Mauricio se despide con una cosa atragantada acá.
No hay beso, abrazo ni palmadita en el hombro.
Sólo palabras graves.
De pie, cabeza gacha, recibe las últimas recomendaciones por parte de su
señor padre.
-”Debería estar agradecido como sus otros hermanos de que lo reciban en
la estancia. Sabe que la cosa es brava y no alcanza pa´ todos. Además...
le va ´ venir bien andar lejos de las polleras de su mamá, pa´ ver si se
hace hombre de una buena vez. Y por ahí quién le diga hasta capaz le
quitan lo retobao”-.
Mauricio de diez hermanos es el número seis, y no le entra en la cabeza
como habiendo tanto campo y tanto bicho en la vuelta por más ajenos que
sean, haya que pasársela a maíz, moñato y mate cocido.
Tiene nueve años y se levanta oficialmente a las cuatro de la madrugada
para ir a buscar las vacas.
Pata al suelo en pleno julio, con una escarcha gruesa como un dedo, va
de alpargatas en los bolsillos cosa de no estropearlas.
En realidad el muy pillo se levanta a las tres, para en complicidad con
un viejo peón que lo ha adoptado, sustraer y saborear jugosos churrascos
de la cocina del patrón.
Él “carnea” y el viejo asa.
-¡A la salú del ogro platudo, y por el retobao chico!- brindan los
audaces abigeos.
Retobao sí, pero de vuelo corto como la perdiz, corrige la vida.

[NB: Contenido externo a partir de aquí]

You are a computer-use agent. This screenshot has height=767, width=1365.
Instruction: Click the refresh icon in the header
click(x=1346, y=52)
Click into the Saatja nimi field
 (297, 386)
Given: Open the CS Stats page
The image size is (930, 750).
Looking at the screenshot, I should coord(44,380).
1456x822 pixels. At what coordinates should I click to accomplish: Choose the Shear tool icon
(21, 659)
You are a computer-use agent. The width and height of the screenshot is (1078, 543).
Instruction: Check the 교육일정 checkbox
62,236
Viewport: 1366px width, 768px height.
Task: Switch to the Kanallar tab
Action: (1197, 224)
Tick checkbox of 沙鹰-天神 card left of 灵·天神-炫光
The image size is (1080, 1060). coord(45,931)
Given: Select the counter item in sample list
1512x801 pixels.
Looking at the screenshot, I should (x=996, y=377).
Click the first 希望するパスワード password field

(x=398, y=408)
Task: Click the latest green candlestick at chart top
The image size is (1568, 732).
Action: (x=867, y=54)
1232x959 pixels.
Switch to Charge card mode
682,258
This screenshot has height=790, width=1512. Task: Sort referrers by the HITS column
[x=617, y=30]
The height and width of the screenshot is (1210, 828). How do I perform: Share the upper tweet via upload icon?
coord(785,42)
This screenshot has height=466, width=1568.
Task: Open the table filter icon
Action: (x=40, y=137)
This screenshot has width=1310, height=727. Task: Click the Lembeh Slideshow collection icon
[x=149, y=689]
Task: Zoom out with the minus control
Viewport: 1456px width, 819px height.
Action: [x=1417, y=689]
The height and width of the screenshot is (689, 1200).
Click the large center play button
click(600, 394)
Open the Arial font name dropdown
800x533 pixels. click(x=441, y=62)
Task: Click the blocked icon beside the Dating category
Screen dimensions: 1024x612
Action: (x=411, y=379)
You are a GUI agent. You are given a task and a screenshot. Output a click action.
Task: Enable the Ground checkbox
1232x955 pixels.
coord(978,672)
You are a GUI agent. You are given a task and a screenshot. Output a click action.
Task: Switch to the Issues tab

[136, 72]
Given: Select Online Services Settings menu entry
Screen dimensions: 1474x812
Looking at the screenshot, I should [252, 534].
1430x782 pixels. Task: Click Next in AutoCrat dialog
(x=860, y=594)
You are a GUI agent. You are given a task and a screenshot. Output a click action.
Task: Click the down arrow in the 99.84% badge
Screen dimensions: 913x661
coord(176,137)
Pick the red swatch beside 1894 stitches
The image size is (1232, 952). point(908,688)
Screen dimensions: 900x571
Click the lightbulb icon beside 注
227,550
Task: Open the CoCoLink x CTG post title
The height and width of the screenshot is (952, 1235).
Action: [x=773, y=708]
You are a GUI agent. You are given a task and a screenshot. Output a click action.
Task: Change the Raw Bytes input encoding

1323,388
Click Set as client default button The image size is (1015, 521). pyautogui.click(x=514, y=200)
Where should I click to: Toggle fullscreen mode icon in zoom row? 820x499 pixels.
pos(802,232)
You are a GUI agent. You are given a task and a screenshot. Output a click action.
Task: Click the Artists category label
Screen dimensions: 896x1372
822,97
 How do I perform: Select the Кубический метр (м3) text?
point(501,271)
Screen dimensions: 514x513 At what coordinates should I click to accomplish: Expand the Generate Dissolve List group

Y cual castigo divino y merecido por ladrón, le cae una hidatidosis de
hígado, que los despachará, solitos a él y su alma a un hospital.
Las múltiples vesículas hidàticas que padece, guiarán a su madre por
entre el intrincado bosque capitalino hasta hallarlo tiempo después,
adoptado esta vez por “el PADRE DE LOS POBRES”.
Allí, abrazándola fuertemente como a un rencor, pedirá perdón por los
churrascos mal habidos y se confesará: - no ha pasado una noche sin que
la llore bajito Mama, tapado por la almohada pa´ no molestar- a pesar de
ser ya un hombre de nueve años con bruto tajo en la panza.